The album comes out of the gate with a nearly ten-minute epic entitled simply “Molnar.” It’s dedicated to David Molnar and Ryan Yankee, two Cleveland musicians and vital people in the Cleveland music community who passed away recently. Molnar was the guitarist in Expecting Rain, which was Vorell’s and Tolar’s 2000’s indie rock band before Herzog.
The title of the album refers to a lyric in the first track, “Black River” describing a story of a woman being driven to a hotel while her boyfriend buys drugs and the whole album continues to contemplate the feeling of displacement and disassociation.
“If you go to a hotel in Cleveland, you don’t feel like you’re in Cleveland anymore,” says Vorell. “Even though no other songs are set in hotels, that feeling of displacement is in a lot of the songs.”
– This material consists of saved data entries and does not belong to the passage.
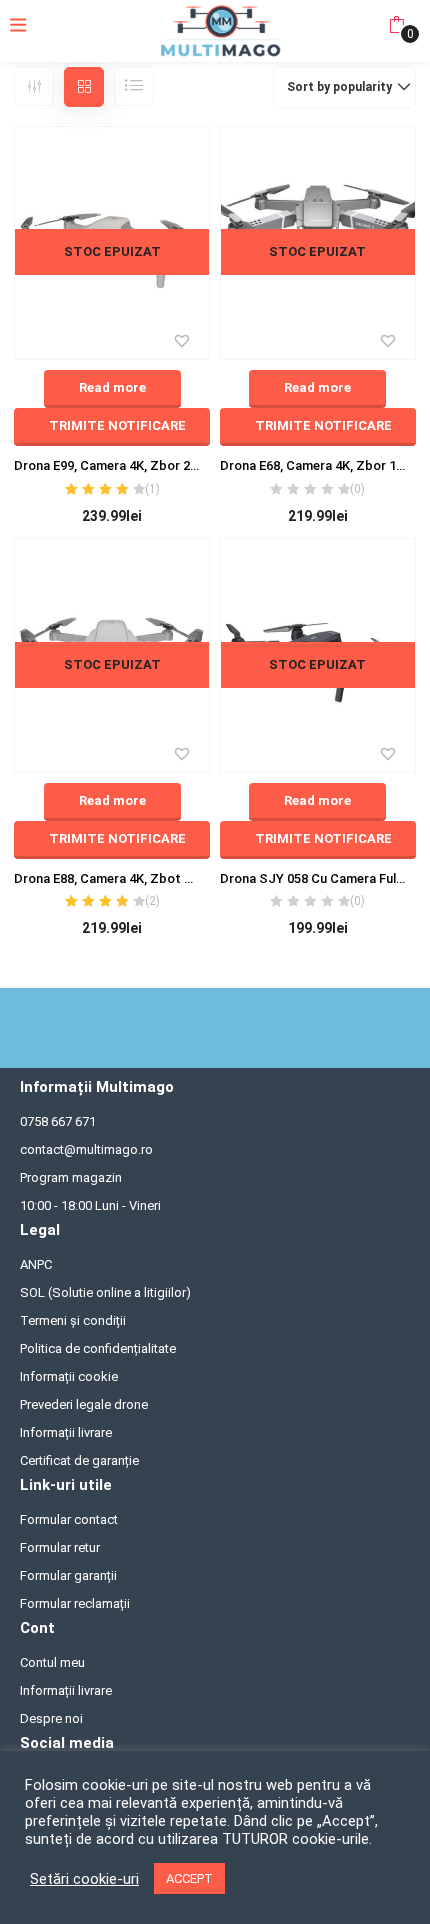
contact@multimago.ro (86, 1149)
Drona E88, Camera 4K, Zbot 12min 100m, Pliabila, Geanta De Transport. (112, 878)
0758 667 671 (58, 1121)
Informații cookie (69, 1376)
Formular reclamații (75, 1603)
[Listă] (134, 86)
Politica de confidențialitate (98, 1348)
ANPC (36, 1264)
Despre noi (51, 1718)
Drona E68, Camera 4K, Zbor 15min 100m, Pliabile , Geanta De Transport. (318, 465)
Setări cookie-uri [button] (84, 1879)
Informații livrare (66, 1432)
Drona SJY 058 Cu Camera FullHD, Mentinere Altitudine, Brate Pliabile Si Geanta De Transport (318, 878)
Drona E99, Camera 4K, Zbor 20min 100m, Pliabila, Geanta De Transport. (112, 465)
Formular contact (69, 1519)
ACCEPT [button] (189, 1878)
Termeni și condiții (73, 1320)
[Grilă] (84, 87)
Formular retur (60, 1547)
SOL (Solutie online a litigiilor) (105, 1292)
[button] (396, 25)
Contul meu (52, 1662)
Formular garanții (68, 1575)
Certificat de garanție (79, 1460)
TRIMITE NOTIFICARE (117, 425)
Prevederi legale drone (84, 1404)
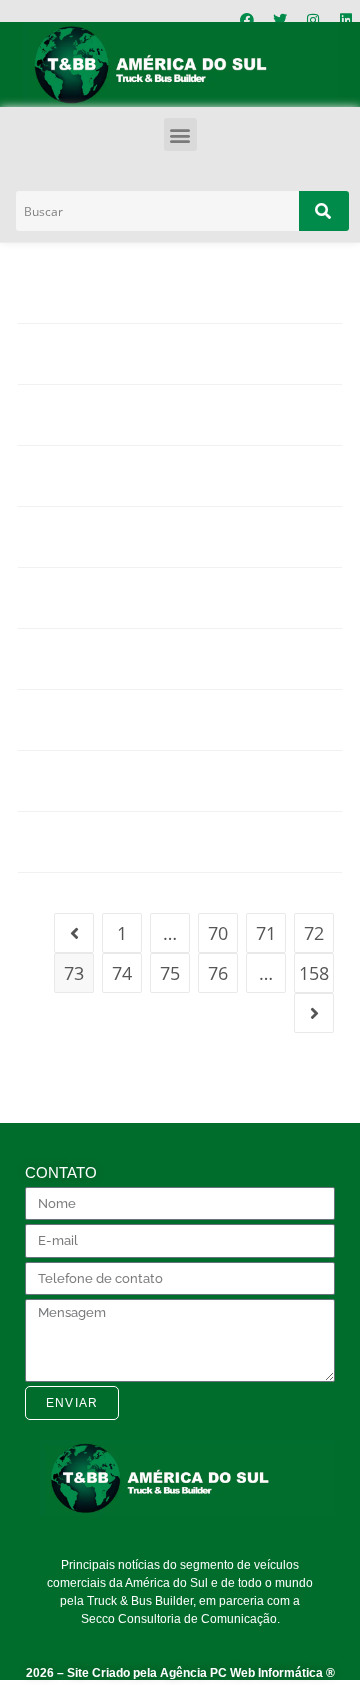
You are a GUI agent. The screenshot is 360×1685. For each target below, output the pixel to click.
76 (218, 973)
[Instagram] (313, 20)
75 (170, 973)
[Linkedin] (346, 20)
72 (314, 933)
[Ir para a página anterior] (74, 933)
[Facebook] (247, 20)
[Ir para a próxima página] (314, 1013)
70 (218, 933)
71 (266, 933)
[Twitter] (280, 20)
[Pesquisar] (324, 211)
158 (314, 973)
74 (122, 973)
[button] (180, 134)
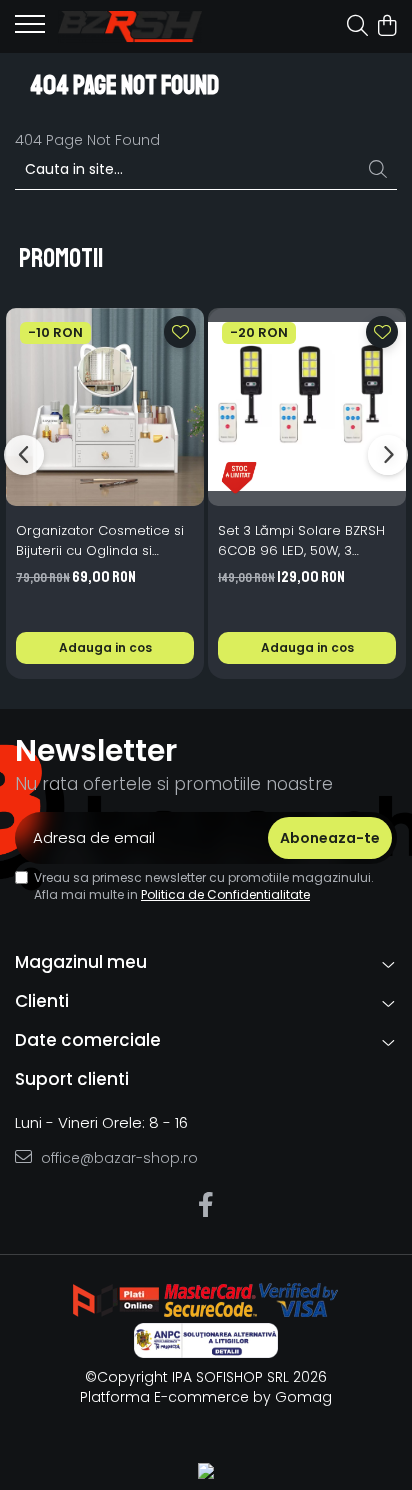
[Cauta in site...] (357, 27)
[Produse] (30, 30)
From the song, “Black River”:
“She’s not driving, she is looking
Through a crack in window glass
To a sign with letters missing
Still can read “this too shall pass”
And she doesn’t know this dealer
And she doesn’t trust his stuff
But if it helped her through tomorrow
that still wouldn’t be enough”
The cover art is by Cleveland artists and musician, Stephe DK, founder of noteworthy Cleveland bands, the New Lou Reeds and Proletarian Art Threat and WCSB’s host of the monthly program, Tuesday Club
. It depicts a man in a seedy hotel room, the door boarded up in an act of paranoia. A hammer, a baseball bat, an empty bottle, an ashtray and what looks like a bottle of pills are strewn across the room as he attempts to drape a blanket over the already closed window shade and for some reason and to spite his efforts, the "Do Not Disturb" sign remains on the inside of the door. Yes, Cleveland AF.
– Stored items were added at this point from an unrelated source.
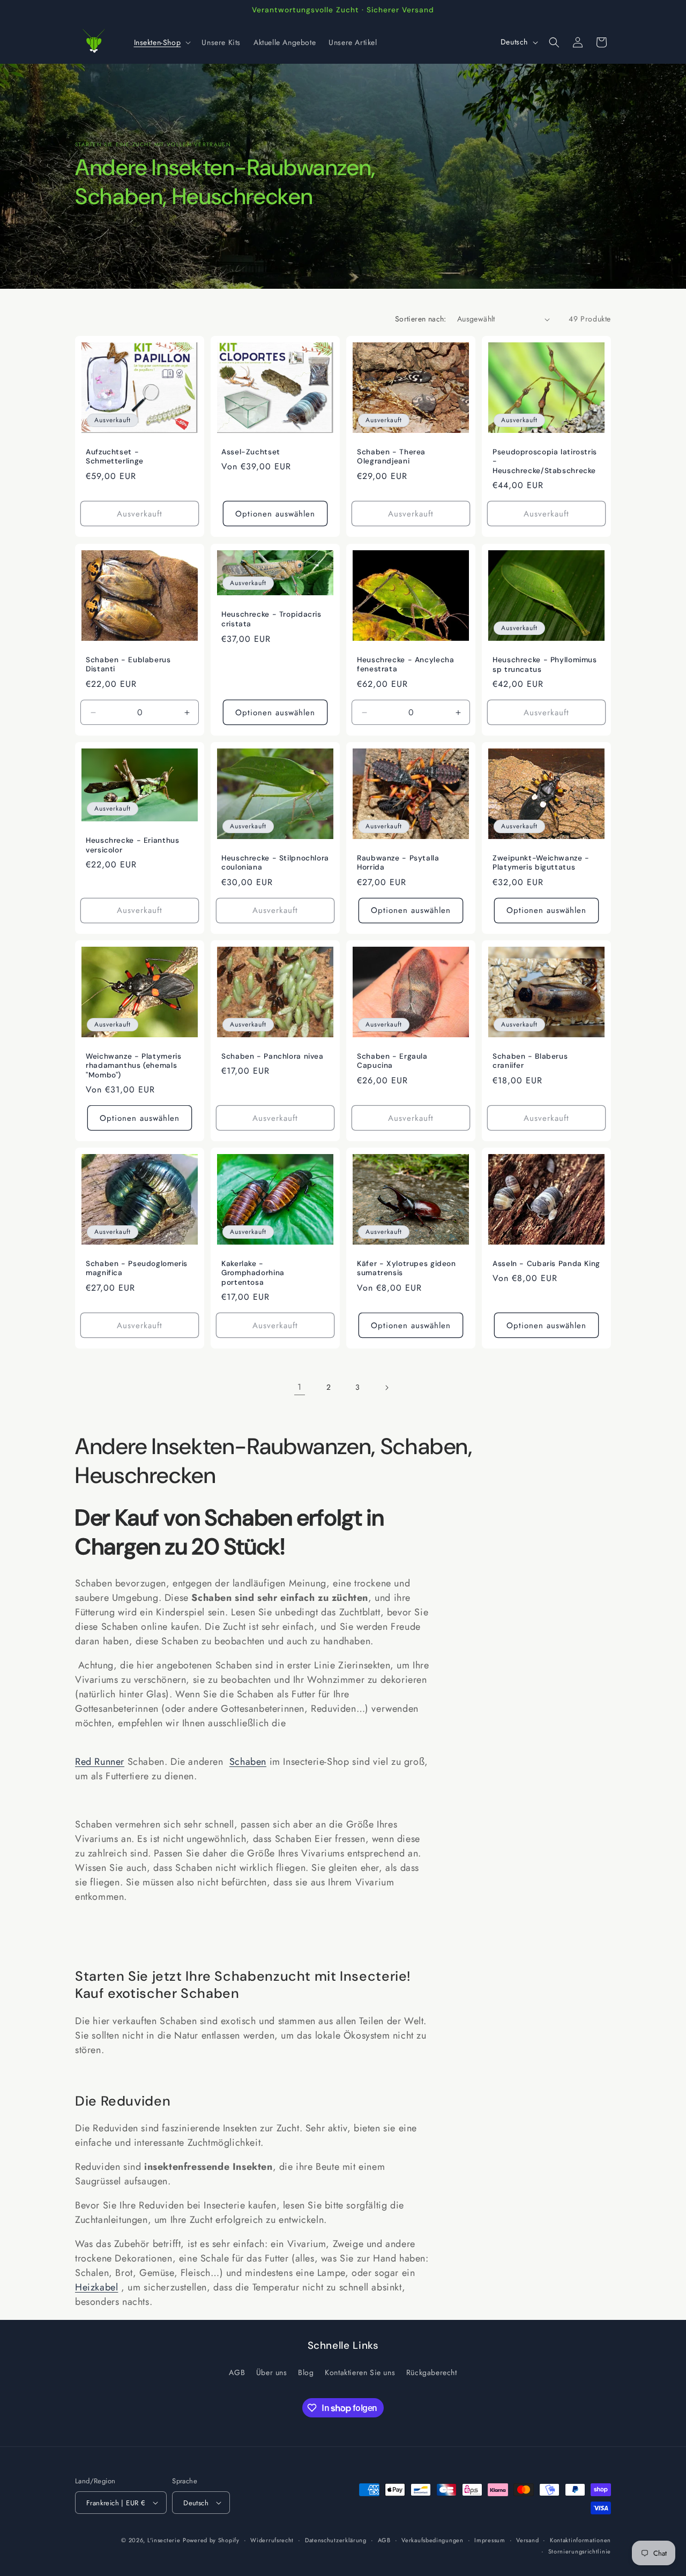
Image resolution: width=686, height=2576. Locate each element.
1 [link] (299, 1387)
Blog (306, 2372)
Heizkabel (96, 2287)
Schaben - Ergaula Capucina (392, 1061)
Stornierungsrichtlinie (579, 2551)
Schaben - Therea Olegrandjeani (391, 456)
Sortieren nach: (420, 318)
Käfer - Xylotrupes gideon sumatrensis (406, 1268)
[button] (162, 42)
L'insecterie (163, 2540)
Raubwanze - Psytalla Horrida (398, 862)
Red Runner (99, 1762)
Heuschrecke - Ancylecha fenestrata (405, 664)
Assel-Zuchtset (250, 451)
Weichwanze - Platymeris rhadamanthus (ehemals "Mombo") (134, 1066)
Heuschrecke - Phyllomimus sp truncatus (545, 664)
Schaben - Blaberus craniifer (530, 1061)
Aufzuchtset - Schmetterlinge (115, 456)
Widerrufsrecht (272, 2540)
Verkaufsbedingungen (432, 2540)
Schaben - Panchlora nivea (272, 1056)
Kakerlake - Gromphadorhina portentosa (253, 1273)
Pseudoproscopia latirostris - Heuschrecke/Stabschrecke (545, 461)
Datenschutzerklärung (336, 2540)
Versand (527, 2540)
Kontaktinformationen (580, 2540)
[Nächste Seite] (386, 1387)
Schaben (247, 1762)
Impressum (489, 2540)
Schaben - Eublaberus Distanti (128, 664)
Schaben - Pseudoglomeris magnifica (137, 1268)
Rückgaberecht (431, 2372)
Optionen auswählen (275, 514)
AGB (237, 2372)
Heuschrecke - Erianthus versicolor (133, 845)
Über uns (271, 2372)
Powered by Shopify (211, 2540)
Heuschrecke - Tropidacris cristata (271, 619)
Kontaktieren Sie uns (360, 2372)
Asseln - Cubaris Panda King (546, 1263)
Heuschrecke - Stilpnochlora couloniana (275, 862)
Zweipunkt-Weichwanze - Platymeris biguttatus (541, 862)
Moving forward, the band will continue to write songs although live performances.
“As our lives change, we will be playing fewer shows,” divulges Vorell. “As of last month, the majority of us are over 40. Dan and I have kids. It is impractical to keep a live show ready at all times to jump on every bill, while simultaneously making another record. I’m aware we take up oxygen from younger artists, especially women musicians. I like being able to get up on stage and say our bit, but I don’t like saying it at the expense of the next generation. Let 100 flowers bloom, as the saying goes.”
For the release performance, even though members say the Happy Dog venue is their mainstay, the band wanted to offer a more precise performance in a more controlled environment for this more delicate set of songs which will be performed here for the first and potentially the only time; therefore, they decided to do it at the Brother’s Lounge.
They say that the show will be more of a sit-down-and-watch-the-band-do-its-thing kind of performance.
The Herzog release party
will feature Herzog with Special Guests Talon and Rob Kovacs at 8:30 p.m. on Friday, July 29.